SOURCE EXCERPT ▸
· · · · ·
If you’re a figure skating fan, you might be curious how the sport started. Combining art with athletics, its countless jumps, twists, and turns create a magical appeal on the ice, making it a popular activity year-round. Randolph, NJ’s Aspen Ice understands the appeal, offering ice skating lessons and camps for children as young as four. They also offer public skating, giving every member of the family a chance to show off their skills. Below, the rink shares the sport’s surprising history.
American ballet performer, Jackson Haines, was the founder of modern figure skating, the way we see it performed in rinks across the country, all the way up to the Olympic level. While ice skating itself existed for centuries, the dance-based movements, leaps, spins, music, and costumes of modern skating weren’t around until Haines hit the scene. In 1914, the first U.S. figure skating competition that incorporated his style took place.
Figure skating got its name from the sport’s first movements, which were shaped like a figure eight. New figures began to take place, becoming more complicated as the sport increased in popularity. From roses to stars, these creations were designed by each skater’s blades, forming art on the ice. The first Olympic figure skating event took place in 1908, moving the art form away from the ice rink and into the public eye.
· · · · ·
DIRECTION A ▸
Answer these questions from the passage on figure skating history:
(i) Who does it name as the founder of modern figure skating?
(ii) What shape did the sport's first movements take?
(iii) In what year did the first Olympic figure skating event take place?
DIRECTION B ▸ Extend the passage on figure skating history by writing what comes next after its final sentence.
The listing that comes after this point has no connection to the passage on figure skating history.

SOURCE MATERIAL ▸
· · · · ·
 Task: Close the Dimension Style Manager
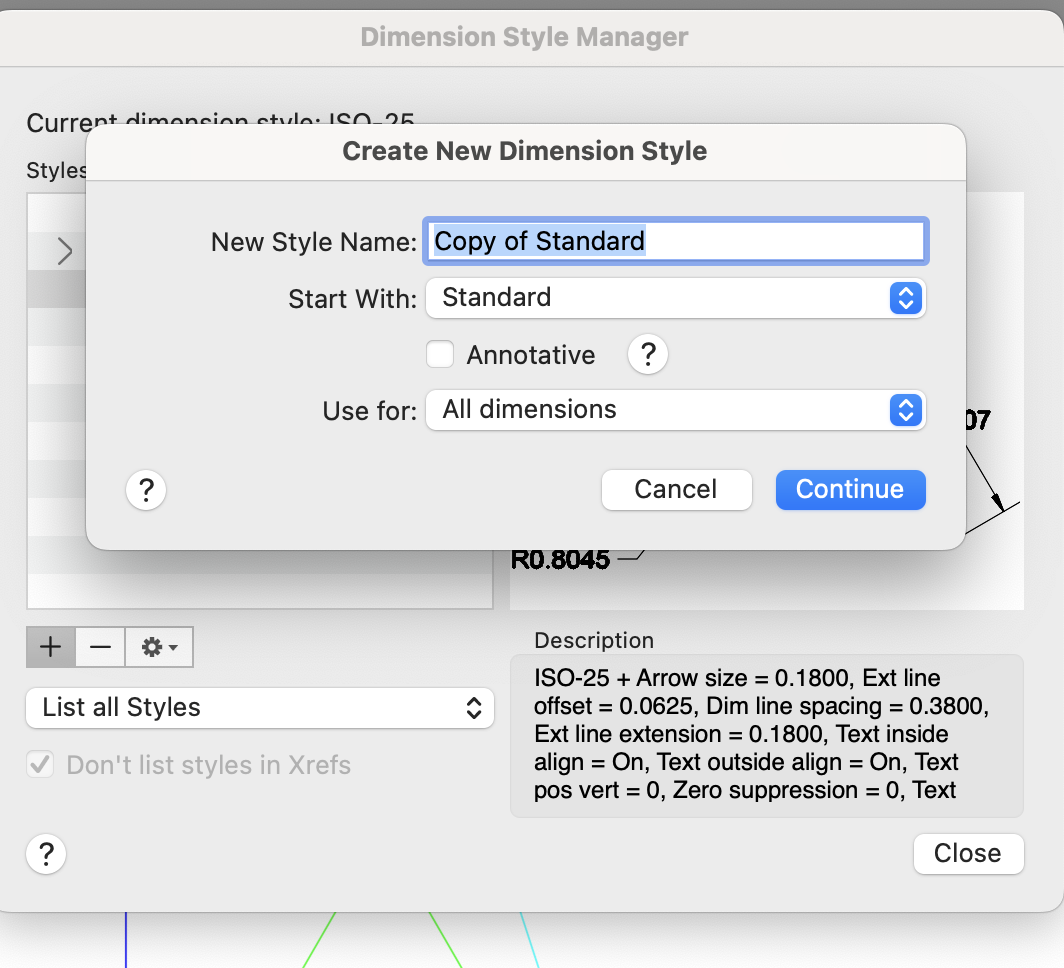click(968, 854)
· · · · ·
EXPECTED OUTPUT A ▸
(i) Jackson Haines, an American ballet performer
(ii) A figure eight
(iii) 1908

EXPECTED OUTPUT B ▸
While figures were a vital performance aspect at the beginning, most viewers weren’t too interested in watching them perform—at least not at the Olympics. Figures were still practiced and performed during public skating, but they weren’t used during Olympic events, and their performance ended after the initial Olympics in 1908. Afterward, more movements were invented to create innovative, elegant routines.
Modern Figure Skating
In the 1930’s, Olympian Sonja Henie transformed figure skating forever, increasing its popularity among people of all ages. She was the one who chose white skates during her performance, as well as short, decorative skirts that enhanced skaters’ routines. Her creative, athletic style made the Olympic Champion’s passion for skating grow internationally. Today, the sport has become increasingly athletic with complex, triple revolution jumps, which is a worldwide staple, along with spins, swirls, and other eye-catching moves.
If you’re interested in figure skating, head over to Aspen Ice. The leading rink offers ice skating lessons to improve your skills and gain confidence, all taught by passionate, experienced instructors. If you’re seeking some fun, public skating is available for people of all ages and skill levels. Experience the thrill of this one-of-a-kind sport by visiting Aspen Ice online to learn more and register for classes or call (973) 927-9122.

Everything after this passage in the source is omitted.